Breast cancer in men is rare, although it is not unheard of.  According to the American Cancer Society, out of 255,000 individuals in the United States estimated to be diagnosed with breast cancer, approximately 2,500 will be men. Still, the risk of breast cancer in transgender individuals has yet to be determined. To date, no studies have been conducted to assess breast cancer risk in trans individuals; however, this does not indicate that they are not at risk. Currently, a few studies are underway, requiring years’ worth of work to uncover valuable information. One focus of these studies will be on the association between hormonal transition and the risk of breast cancer. Most recently, The National Institutes of Health has initiated a 5-year study to monitor the health of adolescent transgender individuals and the hormonal effects on cancer risk.   

Image credit: Wisconsin State Journal

It is quite rare for a man to be suffering from breast cancer. But there are men as well who suffer from breast cancer and the risk in terms of breast cancer in transgender is yet to be determined. Casey Saxton who has been born and raised as a woman underwent a gender transformation to man after which he was diagnosed with breast cancer.

In 2010 he went on to get his breast removed but in 2015 he felt a lump just beneath his right armpit. Initially he thought it was scar tissue from the surgery since he would not have even thought that he could get breast cancer. Hence due to his prior bad experiences with the doctor he avoided any visits to the doctor. But gradually the lump began throbbing after which he underwent a cancer screening test. It was here that it got confirmed that he had breast cancer and at stage 3A.

His case highlights few of the challenges which a transgender individual has to face in the medical care. Since they are often reluctant to seek medical care with the fear of being discriminated as well as not getting an appropriate insurance coverage. As per Dr Mark treating Saxton said that removing a large portion of his breast tissue would reduce the risk of cancer but it would not in any way eliminate the condition altogether.

He stated that the testosterone treatment taken by Saxton somehow reduced his risk in one way but it also increased the risk in another. Most of the transgender individuals also get their ovaries removed which further reduces the risk of breast cancer but Saxton did no remove his ovaries. By mid-2016, Saxton’s breast cancer started to spread to his lymph nodes and was turning out to be aggressive. After a lot of explaining, the insurance company proceeded to cover for his care. He underwent numerous surgeries to get the tumor removed as well as the surrounding cancerous lymph nodes.

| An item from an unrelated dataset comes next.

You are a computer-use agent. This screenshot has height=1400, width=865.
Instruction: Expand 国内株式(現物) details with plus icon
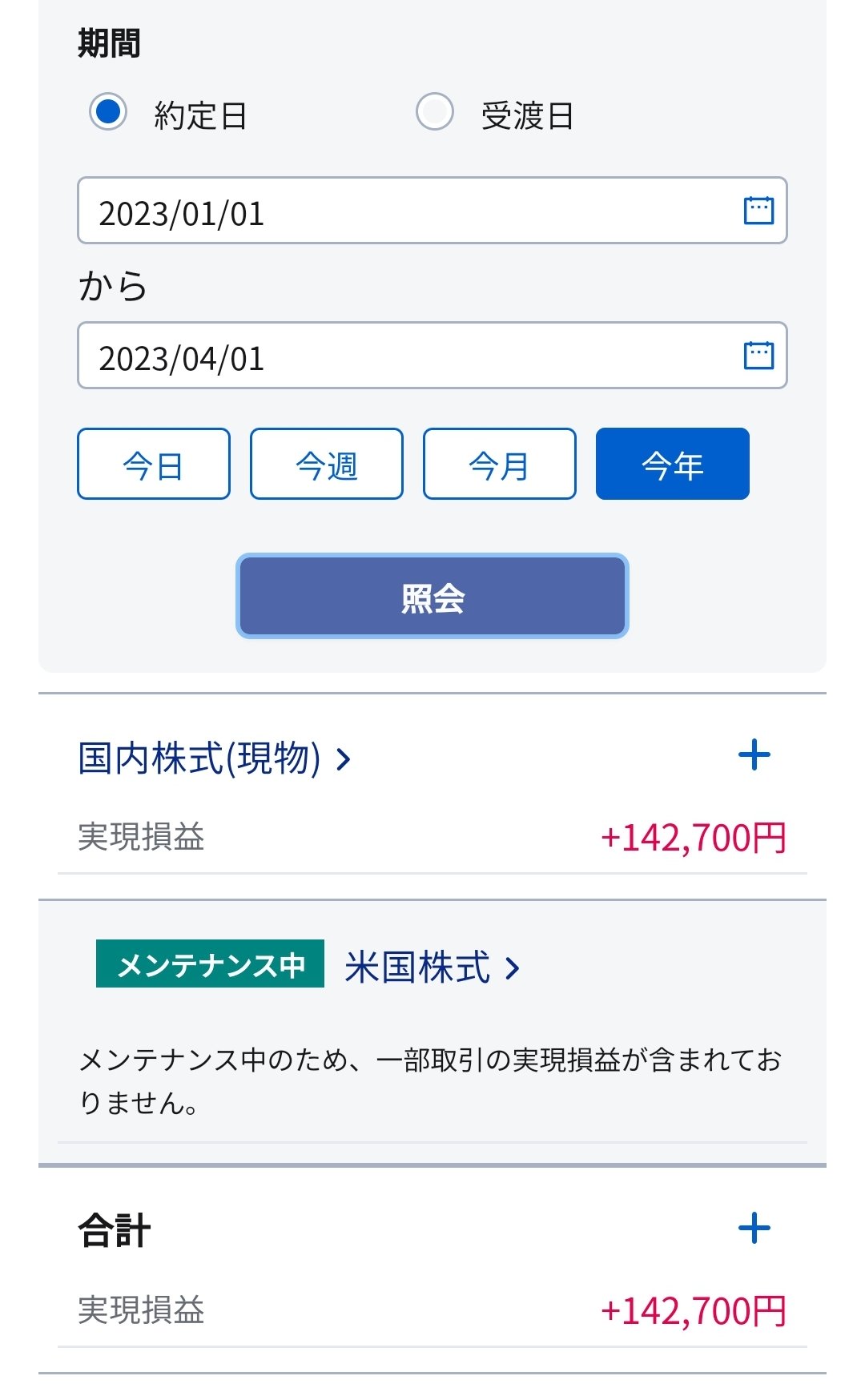754,755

After completing around eight rounds of chemotherapy, three surgeries and four weeks of radiation Saxton is now in the recovery phase. He has been given tamoxifen which is known to block the estrogen so as to prevent the re-occurrence of breast cancer. He also experienced menopausal symptoms of hot flashes. These symptoms were those which the testosterone treatment had blocked earlier.

Saxton was aware that continuing with this testosterone treatment would increase the risk of breast cancer and stopping it would also make it harder for him to live as a man hence he discussed the pros and cons with his doctor who suggested that he continued with his testosterone treatment. Currently Saxton carries out routine visits to the doctor and he is also becoming more social. He also chooses to share his experience as a transgender person so as to persuade others who may be feeling ashamed or very much reluctant to go in for medical care.

The best way to protect yourself from breast cancer is early detection. The sooner it is detected, the easier it would become for treatment.